WHAT YOU NEED TO DO → Retype the entries word for word, starting at the line that contains "Task: Click the r.GET" and ending at the line that contains "Click the large", with both of those lines included.

MATERIAL PROVIDED →
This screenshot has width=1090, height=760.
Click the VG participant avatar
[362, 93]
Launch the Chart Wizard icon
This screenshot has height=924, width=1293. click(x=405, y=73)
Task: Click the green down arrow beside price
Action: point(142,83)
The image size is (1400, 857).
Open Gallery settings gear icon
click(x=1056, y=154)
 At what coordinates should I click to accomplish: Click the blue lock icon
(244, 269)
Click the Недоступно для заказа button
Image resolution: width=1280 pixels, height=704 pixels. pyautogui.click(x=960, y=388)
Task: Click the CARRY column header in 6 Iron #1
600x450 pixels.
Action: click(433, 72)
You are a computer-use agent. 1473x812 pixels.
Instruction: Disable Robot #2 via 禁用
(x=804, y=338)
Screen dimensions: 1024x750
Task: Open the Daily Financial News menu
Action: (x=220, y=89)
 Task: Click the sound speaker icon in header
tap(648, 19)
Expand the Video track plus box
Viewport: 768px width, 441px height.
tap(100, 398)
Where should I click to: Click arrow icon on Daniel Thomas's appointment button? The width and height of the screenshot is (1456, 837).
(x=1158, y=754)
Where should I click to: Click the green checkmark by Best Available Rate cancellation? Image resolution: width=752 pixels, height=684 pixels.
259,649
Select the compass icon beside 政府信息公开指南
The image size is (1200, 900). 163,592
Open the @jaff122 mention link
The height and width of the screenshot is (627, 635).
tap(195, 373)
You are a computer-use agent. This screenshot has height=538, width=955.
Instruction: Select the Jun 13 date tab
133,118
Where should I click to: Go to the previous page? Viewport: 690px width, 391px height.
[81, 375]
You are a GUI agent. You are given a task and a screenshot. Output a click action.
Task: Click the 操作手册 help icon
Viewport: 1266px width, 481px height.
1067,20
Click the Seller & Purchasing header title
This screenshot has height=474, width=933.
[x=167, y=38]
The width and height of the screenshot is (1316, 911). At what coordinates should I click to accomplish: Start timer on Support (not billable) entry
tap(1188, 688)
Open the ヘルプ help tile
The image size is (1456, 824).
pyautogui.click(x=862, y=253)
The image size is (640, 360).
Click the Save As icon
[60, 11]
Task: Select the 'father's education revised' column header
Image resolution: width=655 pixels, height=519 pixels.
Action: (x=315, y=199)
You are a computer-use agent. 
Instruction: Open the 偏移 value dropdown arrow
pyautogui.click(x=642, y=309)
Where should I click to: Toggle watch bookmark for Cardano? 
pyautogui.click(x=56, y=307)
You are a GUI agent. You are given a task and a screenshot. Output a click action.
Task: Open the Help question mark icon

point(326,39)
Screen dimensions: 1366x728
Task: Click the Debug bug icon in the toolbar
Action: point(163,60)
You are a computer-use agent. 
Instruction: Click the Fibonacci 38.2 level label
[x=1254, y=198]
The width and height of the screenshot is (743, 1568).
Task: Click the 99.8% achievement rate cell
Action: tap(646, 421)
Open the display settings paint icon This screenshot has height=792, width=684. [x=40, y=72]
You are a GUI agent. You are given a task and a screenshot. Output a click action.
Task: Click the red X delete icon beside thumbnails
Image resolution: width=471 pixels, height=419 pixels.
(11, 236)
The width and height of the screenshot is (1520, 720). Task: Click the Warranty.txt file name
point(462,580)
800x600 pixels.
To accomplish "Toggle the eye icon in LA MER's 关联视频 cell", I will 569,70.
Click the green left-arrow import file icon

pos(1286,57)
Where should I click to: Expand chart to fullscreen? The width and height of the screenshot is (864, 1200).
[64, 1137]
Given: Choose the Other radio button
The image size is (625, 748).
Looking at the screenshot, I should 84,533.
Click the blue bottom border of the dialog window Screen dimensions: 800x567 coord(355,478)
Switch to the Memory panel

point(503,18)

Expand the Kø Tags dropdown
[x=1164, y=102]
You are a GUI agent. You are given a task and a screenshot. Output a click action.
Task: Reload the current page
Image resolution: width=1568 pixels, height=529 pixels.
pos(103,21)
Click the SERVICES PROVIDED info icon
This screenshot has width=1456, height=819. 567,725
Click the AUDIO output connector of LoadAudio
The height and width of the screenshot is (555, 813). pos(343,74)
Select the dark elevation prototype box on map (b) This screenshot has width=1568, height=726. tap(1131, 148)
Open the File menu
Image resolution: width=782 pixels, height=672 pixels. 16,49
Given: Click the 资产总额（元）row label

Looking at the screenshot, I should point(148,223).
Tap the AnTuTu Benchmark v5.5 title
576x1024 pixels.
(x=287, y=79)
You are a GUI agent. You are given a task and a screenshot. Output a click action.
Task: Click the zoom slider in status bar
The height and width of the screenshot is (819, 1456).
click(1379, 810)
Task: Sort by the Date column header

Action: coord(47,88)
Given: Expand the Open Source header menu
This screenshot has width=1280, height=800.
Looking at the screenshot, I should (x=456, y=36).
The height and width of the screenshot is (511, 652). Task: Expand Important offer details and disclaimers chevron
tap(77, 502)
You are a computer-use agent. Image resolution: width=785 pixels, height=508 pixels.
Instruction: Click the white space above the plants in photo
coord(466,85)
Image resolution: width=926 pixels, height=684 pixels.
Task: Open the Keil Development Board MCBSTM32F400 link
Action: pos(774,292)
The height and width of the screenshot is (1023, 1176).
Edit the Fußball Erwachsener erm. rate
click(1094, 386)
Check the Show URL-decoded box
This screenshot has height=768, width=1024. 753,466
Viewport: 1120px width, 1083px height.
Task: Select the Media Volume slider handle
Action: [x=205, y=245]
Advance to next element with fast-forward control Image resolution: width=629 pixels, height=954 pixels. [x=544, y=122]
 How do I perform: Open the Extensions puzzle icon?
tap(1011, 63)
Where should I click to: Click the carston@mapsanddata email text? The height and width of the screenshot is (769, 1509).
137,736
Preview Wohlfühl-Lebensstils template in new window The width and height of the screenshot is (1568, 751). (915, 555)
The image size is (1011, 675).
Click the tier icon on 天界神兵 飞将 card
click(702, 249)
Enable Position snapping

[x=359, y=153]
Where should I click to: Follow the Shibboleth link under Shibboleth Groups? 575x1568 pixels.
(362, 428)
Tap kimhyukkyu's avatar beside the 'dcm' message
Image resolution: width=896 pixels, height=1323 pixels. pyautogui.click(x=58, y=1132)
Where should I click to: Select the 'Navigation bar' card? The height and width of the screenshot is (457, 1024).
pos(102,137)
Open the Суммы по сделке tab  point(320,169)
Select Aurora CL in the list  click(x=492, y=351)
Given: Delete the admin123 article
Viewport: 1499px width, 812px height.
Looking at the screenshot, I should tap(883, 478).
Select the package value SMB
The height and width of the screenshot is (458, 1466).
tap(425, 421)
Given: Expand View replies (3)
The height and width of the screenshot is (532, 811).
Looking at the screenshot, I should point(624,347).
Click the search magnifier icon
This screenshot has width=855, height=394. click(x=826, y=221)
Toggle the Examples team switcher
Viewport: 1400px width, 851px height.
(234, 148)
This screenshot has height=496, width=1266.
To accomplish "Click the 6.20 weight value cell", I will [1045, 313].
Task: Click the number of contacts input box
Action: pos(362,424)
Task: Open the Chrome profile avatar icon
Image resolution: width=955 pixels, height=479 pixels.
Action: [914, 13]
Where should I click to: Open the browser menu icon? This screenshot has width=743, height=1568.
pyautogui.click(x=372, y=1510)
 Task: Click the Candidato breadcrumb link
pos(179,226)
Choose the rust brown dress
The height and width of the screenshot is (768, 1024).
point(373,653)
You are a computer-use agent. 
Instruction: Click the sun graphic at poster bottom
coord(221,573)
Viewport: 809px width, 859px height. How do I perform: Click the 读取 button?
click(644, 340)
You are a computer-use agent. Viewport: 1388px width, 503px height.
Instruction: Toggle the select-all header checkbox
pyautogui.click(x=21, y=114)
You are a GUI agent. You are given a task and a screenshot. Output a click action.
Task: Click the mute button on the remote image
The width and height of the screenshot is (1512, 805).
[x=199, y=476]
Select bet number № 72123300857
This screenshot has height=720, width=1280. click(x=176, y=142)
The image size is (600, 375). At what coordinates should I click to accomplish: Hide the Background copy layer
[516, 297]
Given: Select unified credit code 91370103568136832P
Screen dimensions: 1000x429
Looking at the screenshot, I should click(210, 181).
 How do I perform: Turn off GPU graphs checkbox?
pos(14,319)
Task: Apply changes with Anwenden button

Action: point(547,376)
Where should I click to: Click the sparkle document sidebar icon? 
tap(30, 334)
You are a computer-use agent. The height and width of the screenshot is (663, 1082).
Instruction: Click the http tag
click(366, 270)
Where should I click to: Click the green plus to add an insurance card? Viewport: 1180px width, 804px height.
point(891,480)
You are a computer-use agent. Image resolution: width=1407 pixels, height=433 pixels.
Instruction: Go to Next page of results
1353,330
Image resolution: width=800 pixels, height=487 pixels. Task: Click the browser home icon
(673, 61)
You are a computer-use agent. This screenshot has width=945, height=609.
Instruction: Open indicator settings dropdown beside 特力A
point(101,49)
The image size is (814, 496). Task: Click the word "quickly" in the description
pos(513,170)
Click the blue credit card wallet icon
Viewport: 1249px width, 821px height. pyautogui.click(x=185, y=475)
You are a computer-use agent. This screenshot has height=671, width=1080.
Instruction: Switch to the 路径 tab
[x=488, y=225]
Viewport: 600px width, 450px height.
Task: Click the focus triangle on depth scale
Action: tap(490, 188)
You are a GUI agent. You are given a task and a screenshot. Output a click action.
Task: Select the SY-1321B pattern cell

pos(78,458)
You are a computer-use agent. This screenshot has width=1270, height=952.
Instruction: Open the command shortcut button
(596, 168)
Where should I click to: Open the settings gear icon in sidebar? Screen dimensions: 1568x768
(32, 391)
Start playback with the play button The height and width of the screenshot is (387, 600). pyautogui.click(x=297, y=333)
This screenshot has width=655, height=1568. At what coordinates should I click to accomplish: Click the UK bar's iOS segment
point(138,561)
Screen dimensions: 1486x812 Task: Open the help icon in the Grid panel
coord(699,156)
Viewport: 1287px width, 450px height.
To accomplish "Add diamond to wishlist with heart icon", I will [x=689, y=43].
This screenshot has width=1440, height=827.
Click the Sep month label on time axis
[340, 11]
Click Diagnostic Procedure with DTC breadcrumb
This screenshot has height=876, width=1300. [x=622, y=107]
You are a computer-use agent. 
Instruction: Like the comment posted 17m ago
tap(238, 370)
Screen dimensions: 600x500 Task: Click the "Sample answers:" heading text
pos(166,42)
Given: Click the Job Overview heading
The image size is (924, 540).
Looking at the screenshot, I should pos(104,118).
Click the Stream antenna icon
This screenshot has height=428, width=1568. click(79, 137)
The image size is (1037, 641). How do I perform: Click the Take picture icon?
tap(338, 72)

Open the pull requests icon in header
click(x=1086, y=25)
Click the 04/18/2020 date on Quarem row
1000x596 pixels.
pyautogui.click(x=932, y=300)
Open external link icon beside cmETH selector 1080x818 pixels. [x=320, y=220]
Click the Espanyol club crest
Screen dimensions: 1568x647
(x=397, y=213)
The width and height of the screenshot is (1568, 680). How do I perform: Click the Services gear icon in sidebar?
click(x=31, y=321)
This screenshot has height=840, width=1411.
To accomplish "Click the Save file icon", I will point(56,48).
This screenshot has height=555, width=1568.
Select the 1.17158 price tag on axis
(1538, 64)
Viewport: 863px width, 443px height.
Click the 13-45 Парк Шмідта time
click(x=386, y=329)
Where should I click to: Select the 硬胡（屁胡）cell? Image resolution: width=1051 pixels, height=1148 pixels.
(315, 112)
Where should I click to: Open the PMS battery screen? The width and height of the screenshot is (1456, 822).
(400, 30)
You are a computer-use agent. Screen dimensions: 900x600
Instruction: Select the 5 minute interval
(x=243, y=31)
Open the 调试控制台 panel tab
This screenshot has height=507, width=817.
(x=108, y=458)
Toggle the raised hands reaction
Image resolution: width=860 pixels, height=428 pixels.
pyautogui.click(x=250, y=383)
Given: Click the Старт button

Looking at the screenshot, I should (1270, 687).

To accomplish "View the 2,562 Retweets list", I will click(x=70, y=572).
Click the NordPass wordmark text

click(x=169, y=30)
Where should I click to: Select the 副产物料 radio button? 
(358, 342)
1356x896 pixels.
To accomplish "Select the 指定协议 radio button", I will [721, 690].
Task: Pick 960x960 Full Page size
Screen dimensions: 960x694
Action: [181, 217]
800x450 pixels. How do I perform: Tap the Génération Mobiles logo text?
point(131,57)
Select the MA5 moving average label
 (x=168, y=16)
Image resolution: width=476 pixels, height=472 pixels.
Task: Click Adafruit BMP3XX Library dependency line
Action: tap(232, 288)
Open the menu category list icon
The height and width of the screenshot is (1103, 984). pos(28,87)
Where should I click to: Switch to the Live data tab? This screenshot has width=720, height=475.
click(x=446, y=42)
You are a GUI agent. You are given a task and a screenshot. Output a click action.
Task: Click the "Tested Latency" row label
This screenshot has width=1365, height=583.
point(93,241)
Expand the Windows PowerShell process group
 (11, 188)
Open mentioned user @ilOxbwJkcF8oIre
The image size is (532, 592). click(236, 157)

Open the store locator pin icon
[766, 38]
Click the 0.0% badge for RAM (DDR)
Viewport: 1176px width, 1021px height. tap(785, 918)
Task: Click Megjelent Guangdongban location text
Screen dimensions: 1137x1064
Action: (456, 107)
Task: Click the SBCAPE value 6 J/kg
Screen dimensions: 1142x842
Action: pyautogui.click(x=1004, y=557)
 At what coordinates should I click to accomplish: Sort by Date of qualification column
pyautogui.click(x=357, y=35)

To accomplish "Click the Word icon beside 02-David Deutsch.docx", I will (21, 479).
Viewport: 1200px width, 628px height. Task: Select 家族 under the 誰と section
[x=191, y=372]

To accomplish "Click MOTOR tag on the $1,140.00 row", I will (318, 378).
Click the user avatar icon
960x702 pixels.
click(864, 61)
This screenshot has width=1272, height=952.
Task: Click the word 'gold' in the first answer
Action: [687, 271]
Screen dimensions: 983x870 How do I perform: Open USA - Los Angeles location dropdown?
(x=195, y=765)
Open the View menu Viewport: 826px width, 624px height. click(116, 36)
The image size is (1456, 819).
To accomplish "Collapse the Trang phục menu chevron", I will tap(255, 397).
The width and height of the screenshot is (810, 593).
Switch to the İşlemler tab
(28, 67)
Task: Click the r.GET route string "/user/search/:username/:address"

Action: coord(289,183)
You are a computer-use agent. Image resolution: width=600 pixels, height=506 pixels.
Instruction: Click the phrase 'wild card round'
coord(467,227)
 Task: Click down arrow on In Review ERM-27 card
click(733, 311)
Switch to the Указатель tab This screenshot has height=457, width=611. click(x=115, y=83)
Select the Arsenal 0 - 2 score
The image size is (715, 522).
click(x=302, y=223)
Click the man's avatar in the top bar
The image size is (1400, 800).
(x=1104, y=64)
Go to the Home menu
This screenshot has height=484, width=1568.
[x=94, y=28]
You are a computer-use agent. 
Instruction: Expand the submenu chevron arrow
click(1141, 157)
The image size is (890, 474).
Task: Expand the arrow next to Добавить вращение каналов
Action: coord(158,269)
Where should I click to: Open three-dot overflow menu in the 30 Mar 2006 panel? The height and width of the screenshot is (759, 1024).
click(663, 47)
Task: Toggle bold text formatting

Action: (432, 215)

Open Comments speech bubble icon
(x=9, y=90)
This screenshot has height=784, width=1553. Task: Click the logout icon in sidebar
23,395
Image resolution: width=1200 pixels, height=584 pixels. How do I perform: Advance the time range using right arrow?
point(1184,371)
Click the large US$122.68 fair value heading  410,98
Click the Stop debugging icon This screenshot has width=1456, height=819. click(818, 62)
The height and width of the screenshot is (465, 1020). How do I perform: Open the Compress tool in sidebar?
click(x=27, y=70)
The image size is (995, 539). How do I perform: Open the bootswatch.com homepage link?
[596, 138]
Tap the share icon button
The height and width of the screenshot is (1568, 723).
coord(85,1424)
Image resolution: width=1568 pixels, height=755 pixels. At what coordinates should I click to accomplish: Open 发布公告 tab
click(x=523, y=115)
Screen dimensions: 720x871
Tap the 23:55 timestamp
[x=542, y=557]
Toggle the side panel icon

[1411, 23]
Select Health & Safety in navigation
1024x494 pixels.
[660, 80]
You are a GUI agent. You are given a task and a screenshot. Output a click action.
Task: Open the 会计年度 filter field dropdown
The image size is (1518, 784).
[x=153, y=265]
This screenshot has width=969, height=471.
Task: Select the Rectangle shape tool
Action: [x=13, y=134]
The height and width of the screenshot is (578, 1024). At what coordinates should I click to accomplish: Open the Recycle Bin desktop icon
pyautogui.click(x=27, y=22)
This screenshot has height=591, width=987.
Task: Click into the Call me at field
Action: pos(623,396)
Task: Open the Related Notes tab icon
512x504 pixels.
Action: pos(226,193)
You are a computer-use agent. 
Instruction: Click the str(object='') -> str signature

PROBLEM SOLUTION →
Task: Click the r.GET route string "/user/search/:username/:address"

Action: coord(289,183)
You are a computer-use agent. Image resolution: width=600 pixels, height=506 pixels.
Instruction: Click the phrase 'wild card round'
coord(467,227)
 Task: Click down arrow on In Review ERM-27 card
click(733, 311)
Switch to the Указатель tab This screenshot has height=457, width=611. click(x=115, y=83)
Select the Arsenal 0 - 2 score
The image size is (715, 522).
click(x=302, y=223)
Click the man's avatar in the top bar
The image size is (1400, 800).
(x=1104, y=64)
Go to the Home menu
This screenshot has height=484, width=1568.
[x=94, y=28]
You are a computer-use agent. 
Instruction: Expand the submenu chevron arrow
click(1141, 157)
The image size is (890, 474).
Task: Expand the arrow next to Добавить вращение каналов
Action: coord(158,269)
Where should I click to: Open three-dot overflow menu in the 30 Mar 2006 panel? The height and width of the screenshot is (759, 1024).
click(663, 47)
Task: Toggle bold text formatting

Action: (432, 215)

Open Comments speech bubble icon
(x=9, y=90)
This screenshot has height=784, width=1553. Task: Click the logout icon in sidebar
23,395
Image resolution: width=1200 pixels, height=584 pixels. How do I perform: Advance the time range using right arrow?
point(1184,371)
Click the large US$122.68 fair value heading  410,98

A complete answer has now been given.